Il me salua en arabe, et c’est d’une voix tremblante d’émotion qu’il me demanda à plusieurs reprises comment j’allais. Comme je ne savais pas à qui s’adressait sa colère, je me contentai de répondre : « Louange à Dieu ! » Mais il continua à me questionner en arabe : « Que t’est-il arrivé pendant mon absence ? » Je fis une réponse aussi vague que possible ; alors il s’impatienta de tous ces faux-fuyants, et s’écria : « J’ai reçu tes deux lettres, et je les ai lues. » Et, comme je me taisais toujours, il s’exprima avec une telle violence, que je n’eus plus aucun doute, et lui répondis sur le même ton : « Que voulais-tu que je fisse, du moment que ton fils assistait tranquillement à cette scène de brigandage ; ne devais-je pas admettre que vous étiez d’accord ? »

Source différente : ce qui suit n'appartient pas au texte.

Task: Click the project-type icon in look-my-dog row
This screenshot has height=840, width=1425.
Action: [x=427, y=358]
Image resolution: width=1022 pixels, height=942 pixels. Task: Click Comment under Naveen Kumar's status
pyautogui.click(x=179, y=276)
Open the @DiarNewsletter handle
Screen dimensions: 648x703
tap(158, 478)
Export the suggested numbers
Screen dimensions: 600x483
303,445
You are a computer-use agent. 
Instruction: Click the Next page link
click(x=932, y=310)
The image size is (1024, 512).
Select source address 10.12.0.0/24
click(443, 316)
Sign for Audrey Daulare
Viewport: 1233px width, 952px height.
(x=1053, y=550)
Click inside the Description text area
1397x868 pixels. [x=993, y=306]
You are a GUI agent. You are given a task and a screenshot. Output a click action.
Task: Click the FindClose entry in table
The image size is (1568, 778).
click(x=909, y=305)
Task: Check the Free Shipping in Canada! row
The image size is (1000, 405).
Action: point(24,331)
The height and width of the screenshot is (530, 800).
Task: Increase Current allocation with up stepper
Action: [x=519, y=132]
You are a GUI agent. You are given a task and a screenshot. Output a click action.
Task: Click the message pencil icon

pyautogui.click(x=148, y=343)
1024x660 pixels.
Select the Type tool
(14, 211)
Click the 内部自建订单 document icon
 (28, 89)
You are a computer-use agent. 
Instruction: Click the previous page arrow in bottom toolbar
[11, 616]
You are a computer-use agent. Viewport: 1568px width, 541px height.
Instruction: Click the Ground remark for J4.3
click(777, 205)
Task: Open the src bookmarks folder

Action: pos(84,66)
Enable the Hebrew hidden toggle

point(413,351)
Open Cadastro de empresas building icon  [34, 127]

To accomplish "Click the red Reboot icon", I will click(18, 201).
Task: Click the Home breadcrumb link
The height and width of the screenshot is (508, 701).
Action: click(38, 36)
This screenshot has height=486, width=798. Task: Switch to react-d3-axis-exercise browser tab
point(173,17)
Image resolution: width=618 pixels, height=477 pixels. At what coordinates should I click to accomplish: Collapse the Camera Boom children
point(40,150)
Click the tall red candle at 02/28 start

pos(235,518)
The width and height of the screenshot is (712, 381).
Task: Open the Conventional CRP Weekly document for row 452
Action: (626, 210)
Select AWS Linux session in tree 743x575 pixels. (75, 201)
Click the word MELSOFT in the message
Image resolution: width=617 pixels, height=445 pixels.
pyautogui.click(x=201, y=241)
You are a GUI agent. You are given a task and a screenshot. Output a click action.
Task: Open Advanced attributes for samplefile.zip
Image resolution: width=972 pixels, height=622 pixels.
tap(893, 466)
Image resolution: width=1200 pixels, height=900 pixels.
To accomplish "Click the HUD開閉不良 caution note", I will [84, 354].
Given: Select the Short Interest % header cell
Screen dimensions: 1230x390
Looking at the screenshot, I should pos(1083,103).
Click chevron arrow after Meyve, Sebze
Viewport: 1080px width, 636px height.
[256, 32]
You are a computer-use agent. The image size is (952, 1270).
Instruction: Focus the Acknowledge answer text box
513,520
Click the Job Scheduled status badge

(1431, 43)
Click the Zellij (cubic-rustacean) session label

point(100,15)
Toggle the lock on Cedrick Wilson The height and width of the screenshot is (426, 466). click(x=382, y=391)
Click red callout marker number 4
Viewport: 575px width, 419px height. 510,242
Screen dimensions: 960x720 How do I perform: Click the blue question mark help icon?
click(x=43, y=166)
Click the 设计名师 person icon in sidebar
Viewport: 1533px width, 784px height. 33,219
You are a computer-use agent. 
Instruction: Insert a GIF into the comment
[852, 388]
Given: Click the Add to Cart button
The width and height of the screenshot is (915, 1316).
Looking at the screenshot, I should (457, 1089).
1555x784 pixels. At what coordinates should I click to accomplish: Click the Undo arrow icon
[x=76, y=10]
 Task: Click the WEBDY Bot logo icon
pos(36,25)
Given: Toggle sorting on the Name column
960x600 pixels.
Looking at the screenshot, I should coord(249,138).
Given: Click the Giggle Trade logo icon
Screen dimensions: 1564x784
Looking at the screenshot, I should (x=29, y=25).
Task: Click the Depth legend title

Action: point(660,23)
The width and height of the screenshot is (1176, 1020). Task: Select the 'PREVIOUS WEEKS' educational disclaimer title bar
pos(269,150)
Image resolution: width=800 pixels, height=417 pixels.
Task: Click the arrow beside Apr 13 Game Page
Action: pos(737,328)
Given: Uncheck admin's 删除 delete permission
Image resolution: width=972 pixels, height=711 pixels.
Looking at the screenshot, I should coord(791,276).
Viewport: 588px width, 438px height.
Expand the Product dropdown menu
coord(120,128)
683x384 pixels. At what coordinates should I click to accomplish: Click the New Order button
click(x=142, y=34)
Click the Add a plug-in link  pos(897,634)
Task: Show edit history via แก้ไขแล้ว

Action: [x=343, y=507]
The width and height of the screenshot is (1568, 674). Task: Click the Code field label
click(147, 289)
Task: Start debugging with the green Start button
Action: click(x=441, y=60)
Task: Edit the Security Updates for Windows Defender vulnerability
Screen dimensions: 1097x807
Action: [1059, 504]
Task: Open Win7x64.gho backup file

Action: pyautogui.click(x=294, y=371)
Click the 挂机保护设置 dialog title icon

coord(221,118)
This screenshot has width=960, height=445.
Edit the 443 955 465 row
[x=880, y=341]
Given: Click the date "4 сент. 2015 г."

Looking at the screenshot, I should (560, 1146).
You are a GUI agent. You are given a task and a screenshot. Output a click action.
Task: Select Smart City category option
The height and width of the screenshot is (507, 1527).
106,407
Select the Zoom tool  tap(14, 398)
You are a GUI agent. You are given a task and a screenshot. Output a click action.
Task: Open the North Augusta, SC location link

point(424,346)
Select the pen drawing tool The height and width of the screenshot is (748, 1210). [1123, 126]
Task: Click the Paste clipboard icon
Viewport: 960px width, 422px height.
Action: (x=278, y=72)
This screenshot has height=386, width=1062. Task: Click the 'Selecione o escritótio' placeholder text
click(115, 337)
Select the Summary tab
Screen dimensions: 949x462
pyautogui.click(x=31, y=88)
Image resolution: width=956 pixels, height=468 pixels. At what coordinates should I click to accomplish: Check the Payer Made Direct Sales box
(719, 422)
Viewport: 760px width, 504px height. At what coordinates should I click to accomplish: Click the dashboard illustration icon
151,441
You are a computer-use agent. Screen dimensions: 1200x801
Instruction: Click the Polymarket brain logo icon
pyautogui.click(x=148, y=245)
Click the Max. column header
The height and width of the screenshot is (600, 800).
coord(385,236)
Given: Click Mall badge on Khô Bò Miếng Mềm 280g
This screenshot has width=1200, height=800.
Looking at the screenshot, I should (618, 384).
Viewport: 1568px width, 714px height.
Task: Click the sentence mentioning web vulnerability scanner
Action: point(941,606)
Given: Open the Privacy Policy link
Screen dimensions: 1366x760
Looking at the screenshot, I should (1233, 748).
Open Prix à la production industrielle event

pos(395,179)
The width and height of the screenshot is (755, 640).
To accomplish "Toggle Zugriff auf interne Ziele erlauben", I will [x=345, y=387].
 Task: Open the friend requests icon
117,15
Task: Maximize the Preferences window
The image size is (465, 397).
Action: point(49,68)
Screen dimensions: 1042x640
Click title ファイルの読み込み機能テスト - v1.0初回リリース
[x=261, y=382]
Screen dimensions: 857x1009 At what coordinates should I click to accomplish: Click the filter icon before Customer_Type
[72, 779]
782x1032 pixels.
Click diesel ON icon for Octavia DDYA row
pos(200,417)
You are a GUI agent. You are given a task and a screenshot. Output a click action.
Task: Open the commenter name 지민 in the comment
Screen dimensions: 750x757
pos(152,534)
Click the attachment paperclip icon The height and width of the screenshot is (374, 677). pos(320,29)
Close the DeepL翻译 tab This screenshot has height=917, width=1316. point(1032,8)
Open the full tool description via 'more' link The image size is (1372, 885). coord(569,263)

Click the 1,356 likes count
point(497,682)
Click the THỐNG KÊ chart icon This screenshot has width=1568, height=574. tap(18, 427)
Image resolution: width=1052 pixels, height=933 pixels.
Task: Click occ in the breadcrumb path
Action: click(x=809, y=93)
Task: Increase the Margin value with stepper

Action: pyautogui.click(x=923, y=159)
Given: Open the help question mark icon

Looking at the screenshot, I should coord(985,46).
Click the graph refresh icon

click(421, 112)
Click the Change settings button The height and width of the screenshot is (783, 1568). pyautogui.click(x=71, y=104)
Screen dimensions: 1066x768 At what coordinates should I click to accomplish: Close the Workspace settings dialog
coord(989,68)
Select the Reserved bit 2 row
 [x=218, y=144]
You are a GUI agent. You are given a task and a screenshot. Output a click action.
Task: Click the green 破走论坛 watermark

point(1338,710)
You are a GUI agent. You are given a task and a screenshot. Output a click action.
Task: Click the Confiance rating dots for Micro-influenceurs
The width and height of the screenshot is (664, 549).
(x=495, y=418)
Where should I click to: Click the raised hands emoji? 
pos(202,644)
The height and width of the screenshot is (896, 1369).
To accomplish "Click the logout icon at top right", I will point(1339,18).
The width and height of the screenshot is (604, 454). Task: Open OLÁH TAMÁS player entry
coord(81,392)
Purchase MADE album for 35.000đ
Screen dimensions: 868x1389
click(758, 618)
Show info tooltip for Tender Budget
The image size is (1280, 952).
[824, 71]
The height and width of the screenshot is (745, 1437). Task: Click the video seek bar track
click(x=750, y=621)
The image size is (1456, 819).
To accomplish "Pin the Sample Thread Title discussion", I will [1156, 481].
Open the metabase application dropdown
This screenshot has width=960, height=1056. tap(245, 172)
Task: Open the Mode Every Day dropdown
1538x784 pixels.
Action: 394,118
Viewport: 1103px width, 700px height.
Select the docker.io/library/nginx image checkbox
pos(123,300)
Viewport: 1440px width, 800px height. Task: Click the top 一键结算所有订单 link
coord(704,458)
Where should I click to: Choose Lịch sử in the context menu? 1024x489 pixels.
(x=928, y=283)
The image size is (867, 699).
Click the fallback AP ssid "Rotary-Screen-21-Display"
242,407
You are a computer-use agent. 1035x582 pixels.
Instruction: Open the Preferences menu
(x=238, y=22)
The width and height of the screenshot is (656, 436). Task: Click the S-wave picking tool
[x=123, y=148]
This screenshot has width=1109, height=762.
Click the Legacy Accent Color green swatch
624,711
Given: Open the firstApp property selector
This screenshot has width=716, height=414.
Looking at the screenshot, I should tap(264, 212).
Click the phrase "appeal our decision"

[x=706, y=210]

Avec une violence croissante, le vieux cheikh repartit : « Ne sais-tu donc pas que je n’ai point de fils ? — Je viens de loin, lui dis-je, et je suis bien obligé de croire ce que m’affirment les gens de ton pays ! » Il me demanda alors ce que le serki m’avait pris. J’énumérai 22 thalers, une djouba de drap rouge, un pantalon de même couleur, et cinq agates. « Voilà, dis-je, ce que j’ai vu prendre ; je ne sais pas s’il n’a pas encore emporté autre chose. — Comment, s’écria le cheikh, tu ne lui as pas donné tout cela de ta main ? — Non, il a pris lui-même dans les caisses les objets à sa convenance. » Aussitôt le scribe de l’endroit fut appelé, et le cheikh lui dicta la lettre suivante :
« Dès que tu auras cette lettre sous les yeux, tu rendras tout ce que tu as pris à mon hôte, et sans retard. Les Aouélimiden et les Kel-Guérès n’ont pas encore pillé ma maison, et toi tu l’oses ! Sache que je tuerai quiconque viole mon domicile. »
Une deuxième lettre fut écrite à un cheikh, Bou-Bekr, qui fut prié de veiller à l’exécution de cet ordre[136]. Un des Touareg revenus tout à l’heure d’une razzia lointaine chez les Kel-Fadé[137], n’en dut pas moins remonter sur son chameau pour aller prendre livraison à Rezer de tout ce qui serait restitué. En même temps, le cheikh m’apprit que le serki avait distribué aux gens d’Adjiro une partie de mes dépouilles, et me rendit trois thalers et le pantalon rouge. Peu après, je vis réapparaître trois agates et trois thalers, que le serki avait donnés aux femmes. Le vieux cheikh déclara ne vouloir accepter aucun de ces objets volés.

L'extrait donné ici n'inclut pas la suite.